Problem to work on —
Rewrite the stretch of the Battlestar Galactica review from "The 1970s series, coming" through "a merciless enemy.", putting "lumbering" in place of "clunky".

*** Opening of Provided passage ***

Battlestar Galactica - The Series
Review by Drew Bittner
SciFi Channel TV Series ISBN/ITEM#: B00005JNTP
Date: Fri, Jan 14 9/8C (premier) / Show Official Info /
Wow. This is not your father's Battlestar Galactica.
The 1970s series, coming hard on the heels of Star Wars, emphasized flash and excitement over the opening tragedy of billions killed and humanity's scant survivors hurtling into interstellar space. Apollo, Starbuck and the rest fought clunky robot soldiers, flew sleek space borne fighters and made the series as much a "wagon train in space" as a struggle to survive relentless attacks from a merciless enemy.
Not so this new incarnation.
Last year's miniseries set the tone. Mankind has been all but eliminated by their 'prodigal children?, the Cylons. With models able to pass as human (great shades of Terminator!), they infiltrated the Colonies, subverted their defenses (with the unwitting help of self-absorbed genius Gaius Baltar [James Callis]), and unleashed hellfire on the unsuspecting planets. A small number managed to escape and join a flotilla defended by the remnants of the Colonial military-- including the mothballed Battlestar Galactica. Led by President Laura Roslin (Mary McDonnell) and Commander William Adama (Edward James Olmos), the survivors now hope to find a mythical thirteenth colony known as Earth.
In the first episode of the series, "33?, the flotilla has been run ragged avoiding Cylon attacks. Every 33 minutes, the fleet must jump to a new location. The incessant pounding is taking its toll on the crew, who have been going without sleep for over a hundred hours straight. Baltar's ongoing hallucination of his Cylon paramour Number Six (Victoria's Secret model Tricia Helfer)-- or is it hallucination? -- gets worse, as she goads him toward greater and greater betrayals and his sanity deteriorates.
The question in everyone's mind is how the Cylons keep tracking them--and when they realize the answer, the president must make a shattering decision to sacrifice over a thousand lives to preserve the fleet.
The second episode, "Water?, opens with Lt. Sharon Valerii, aka 'Boomer' (Grace Park) waking, soggy and disoriented, in a weapons locker. Horrified, she realizes that six detonators are missing... and when the Galactica's water tanks are blown up, venting precious water into space, she is the only logical suspect. Her guilt is covered up with help from a disbelieving friend, but the damage is done and the suspicion grows in her mind: could she be a Cylon agent?
This suspicion is more than confirmed by the sight of a second Boomer on the bombed-out world of Caprica, helping her comrade 'Helo' (Tahmoh Penikett) survive Cylon patrols. It quickly becomes clear that Boomer is a Cylon production model... but her attachment to Helo (like Six's attachment to Baltar) is nonetheless puzzling and intriguing. Do the Cylons have a perverse fixation on humanity? Or is there a deeper game being played, with humanity's numbers whittled down to a manageable few? Regular references to God by Baltar's Number Six only add to the mystery.

*** Close of Provided passage ***
*** Opening of Given information ***

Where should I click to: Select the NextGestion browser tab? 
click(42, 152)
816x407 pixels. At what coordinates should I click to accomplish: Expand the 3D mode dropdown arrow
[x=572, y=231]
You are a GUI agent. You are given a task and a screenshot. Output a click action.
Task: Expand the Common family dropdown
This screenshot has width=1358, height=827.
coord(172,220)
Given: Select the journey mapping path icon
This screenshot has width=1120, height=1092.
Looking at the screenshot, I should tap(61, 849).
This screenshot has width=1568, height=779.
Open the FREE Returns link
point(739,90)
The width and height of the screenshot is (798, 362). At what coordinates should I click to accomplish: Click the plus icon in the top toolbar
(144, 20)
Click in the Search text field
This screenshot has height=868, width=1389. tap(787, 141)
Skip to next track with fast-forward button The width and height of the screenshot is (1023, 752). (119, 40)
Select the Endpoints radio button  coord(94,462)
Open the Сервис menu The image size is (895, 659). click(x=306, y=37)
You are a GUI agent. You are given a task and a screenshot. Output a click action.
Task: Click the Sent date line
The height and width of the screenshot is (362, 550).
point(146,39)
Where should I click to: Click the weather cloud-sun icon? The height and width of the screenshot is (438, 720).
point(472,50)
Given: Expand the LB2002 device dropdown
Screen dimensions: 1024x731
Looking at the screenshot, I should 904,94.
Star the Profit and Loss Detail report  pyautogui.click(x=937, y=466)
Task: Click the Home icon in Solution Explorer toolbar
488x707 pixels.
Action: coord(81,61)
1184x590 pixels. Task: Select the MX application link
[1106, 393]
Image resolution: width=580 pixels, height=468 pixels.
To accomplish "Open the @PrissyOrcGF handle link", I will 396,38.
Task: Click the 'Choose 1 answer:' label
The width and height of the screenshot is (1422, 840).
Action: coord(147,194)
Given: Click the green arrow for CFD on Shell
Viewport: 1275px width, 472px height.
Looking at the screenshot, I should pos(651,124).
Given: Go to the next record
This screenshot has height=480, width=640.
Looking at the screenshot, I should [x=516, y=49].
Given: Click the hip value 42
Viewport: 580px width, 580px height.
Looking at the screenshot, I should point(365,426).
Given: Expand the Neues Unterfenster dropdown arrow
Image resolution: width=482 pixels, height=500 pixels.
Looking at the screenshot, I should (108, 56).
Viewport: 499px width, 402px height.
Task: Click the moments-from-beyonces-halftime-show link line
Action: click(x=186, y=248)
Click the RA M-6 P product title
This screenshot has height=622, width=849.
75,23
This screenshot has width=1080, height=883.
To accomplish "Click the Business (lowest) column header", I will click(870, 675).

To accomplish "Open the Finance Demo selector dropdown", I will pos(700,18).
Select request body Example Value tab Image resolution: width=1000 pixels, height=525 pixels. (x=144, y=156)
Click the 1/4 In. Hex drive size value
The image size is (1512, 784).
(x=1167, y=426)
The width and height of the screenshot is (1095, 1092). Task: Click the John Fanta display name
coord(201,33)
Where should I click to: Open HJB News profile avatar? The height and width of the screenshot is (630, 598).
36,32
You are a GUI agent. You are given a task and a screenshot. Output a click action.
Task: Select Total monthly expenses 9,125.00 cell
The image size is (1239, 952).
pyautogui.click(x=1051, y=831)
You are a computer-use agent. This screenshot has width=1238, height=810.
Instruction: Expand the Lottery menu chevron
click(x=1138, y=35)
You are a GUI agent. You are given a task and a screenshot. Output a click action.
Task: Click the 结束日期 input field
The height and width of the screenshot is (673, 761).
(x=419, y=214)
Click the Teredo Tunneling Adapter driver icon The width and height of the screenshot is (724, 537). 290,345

*** Close of Given information ***

Result for this task —
The 1970s series, coming hard on the heels of Star Wars, emphasized flash and excitement over the opening tragedy of billions killed and humanity's scant survivors hurtling into interstellar space. Apollo, Starbuck and the rest fought lumbering robot soldiers, flew sleek space borne fighters and made the series as much a "wagon train in space" as a struggle to survive relentless attacks from a merciless enemy.